Save me. Here I am. Save me. He is like walking on the waters. But Peter's in the boat and he's waiting.
He's not going to force Peter out of the boat. But he calls to him, calls to him upon the waters, come out. And Peter must make a step and get out of the boat. He has to abandon that righteousness which he trusted in before and embrace that righteousness which Christ is offering. It says that which is through faith in Christ, the righteousness which is from God.
By faith. Christ takes those individuals who by faith leave their own righteousness, stop depending on it, stop making excuses for their behavior, stop blaming other people, Stop all the things that exemplify an individual who trusts in their own righteousness and just cry out with a simplicity Christ, here, I am a sinner. Save me. He takes those individuals and he gives them righteousness that belongs to him. He said on the cross, father, forgive them.
He had, by a surety of a better covenant made a way in which he could declare righteous those who are found in him. Those who are willing to board the ark with Jesus are declared legally righteous. Not because of any righteous acts they did.
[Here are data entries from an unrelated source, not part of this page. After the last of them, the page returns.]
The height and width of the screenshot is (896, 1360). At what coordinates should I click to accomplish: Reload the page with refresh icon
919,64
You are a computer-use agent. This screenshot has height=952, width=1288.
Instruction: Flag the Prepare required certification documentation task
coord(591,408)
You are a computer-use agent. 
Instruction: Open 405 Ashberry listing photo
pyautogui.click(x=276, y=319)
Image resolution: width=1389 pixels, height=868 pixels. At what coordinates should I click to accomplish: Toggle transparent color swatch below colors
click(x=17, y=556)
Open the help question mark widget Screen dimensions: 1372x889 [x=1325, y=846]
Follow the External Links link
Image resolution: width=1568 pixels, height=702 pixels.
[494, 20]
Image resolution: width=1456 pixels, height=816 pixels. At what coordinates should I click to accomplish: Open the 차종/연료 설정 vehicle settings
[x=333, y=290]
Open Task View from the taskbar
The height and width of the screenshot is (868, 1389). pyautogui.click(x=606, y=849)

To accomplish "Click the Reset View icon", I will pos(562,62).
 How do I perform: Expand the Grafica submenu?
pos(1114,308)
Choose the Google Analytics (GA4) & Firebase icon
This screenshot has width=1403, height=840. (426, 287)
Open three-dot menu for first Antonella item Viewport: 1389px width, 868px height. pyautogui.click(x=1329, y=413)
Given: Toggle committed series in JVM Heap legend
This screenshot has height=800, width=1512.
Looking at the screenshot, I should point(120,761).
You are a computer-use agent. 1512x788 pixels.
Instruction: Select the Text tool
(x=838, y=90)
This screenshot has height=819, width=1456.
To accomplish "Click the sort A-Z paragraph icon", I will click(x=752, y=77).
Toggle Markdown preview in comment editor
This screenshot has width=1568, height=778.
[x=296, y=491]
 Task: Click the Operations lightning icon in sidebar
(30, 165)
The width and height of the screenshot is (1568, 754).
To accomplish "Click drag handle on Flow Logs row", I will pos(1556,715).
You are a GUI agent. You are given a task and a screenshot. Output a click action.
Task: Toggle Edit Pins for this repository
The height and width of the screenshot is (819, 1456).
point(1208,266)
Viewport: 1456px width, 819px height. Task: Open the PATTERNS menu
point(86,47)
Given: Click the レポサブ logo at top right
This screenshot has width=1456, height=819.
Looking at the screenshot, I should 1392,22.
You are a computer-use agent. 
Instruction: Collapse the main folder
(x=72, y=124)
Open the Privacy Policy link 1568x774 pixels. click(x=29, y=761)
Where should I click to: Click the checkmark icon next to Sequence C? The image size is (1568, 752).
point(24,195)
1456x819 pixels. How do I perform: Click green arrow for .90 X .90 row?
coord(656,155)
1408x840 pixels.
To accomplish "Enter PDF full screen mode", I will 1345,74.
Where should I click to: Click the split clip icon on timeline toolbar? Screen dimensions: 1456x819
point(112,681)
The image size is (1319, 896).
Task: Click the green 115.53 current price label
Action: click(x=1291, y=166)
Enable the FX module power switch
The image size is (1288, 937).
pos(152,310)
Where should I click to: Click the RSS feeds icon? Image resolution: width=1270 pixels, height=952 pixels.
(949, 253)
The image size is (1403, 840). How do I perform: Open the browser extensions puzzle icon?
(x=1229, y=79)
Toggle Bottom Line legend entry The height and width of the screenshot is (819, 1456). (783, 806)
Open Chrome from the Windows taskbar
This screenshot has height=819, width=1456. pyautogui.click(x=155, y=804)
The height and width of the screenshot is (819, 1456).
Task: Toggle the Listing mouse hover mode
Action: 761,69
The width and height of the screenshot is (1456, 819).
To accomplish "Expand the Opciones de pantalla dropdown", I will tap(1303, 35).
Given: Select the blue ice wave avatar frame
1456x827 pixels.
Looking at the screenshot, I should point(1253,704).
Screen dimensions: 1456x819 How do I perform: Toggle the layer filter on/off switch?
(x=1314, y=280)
No, in spite of of the ungodly acts they did, he calls them righteous. This legal righteousness stands the test of time.
When before that throne of God, the books are open, you and I will have the opportunity to defend our own righteousness. Or we can stand on that imputed righteousness which Christ has to offer and says, I am an unworthy sinner. But Christ found me, rescued me, and gave me clothes to wear. Upon that righteousness, I stand no other. I am a wicked person.
My heart broke yesterday. I cursed my son.
I was mad. I had an opportunity to get the cows and I put him in a weak spot in the fence. And I was like, okay, I'm going to send 30, 15, 2000 pound animals your way, okay? And when they get close, you just get in the gap. And so I'm chasing them on the four wheeler and they're getting close and I get there and they jump through the weak spot.
Micaiah was not there and I was furious. An ungodly person, no excuse. Just clinging only to that work which Christ does on our behalf. He is a finder, he is a saver. But he waits until you will cry out to him if you will recognize your state that you are in, if you're feeding the pigs with harlots, devouring your inheritance, that he, Father is waiting.
That's true, but he's also sending Jesus Christ in the form of people to minister to you, where you are saying, return to the the Father, all is forgiven. He's making mention of it, he's arranging circumstances. They're around you, they're ministering to you, just calling out to you, return to the Father, you've been forgiven. For Jesus sake, just return to the Father on my behalf.
We're going to close here and I do want individuals, if possible, to understand which righteousness you lean on for our benefit. The one you lean on is the one you defend. If you defend your own righteousness, it's because you trust in your own righteousness. If you are quick to say, hey, look, I am an ugly, ungodly man, I just trust in Jesus Christ, that's the one you possess and that's my hope for you. If you have righteousness that is your own.
I pray and would like to give you an opportunity to trust in one that is of better quality, that lasts forever, that gives you all the spiritual privileges that Christ bought on the cross. And if you would, I would love to talk with you and pray with you. And so if after the service you would like to join me, I would love to be a part of your life in that way. So let's just, let's pray and examine our hearts and we'll have this song in the end.
Oh, Father, we do come to you. First of all, just thanking you for your tremendous care for humans, Lord, that you want to.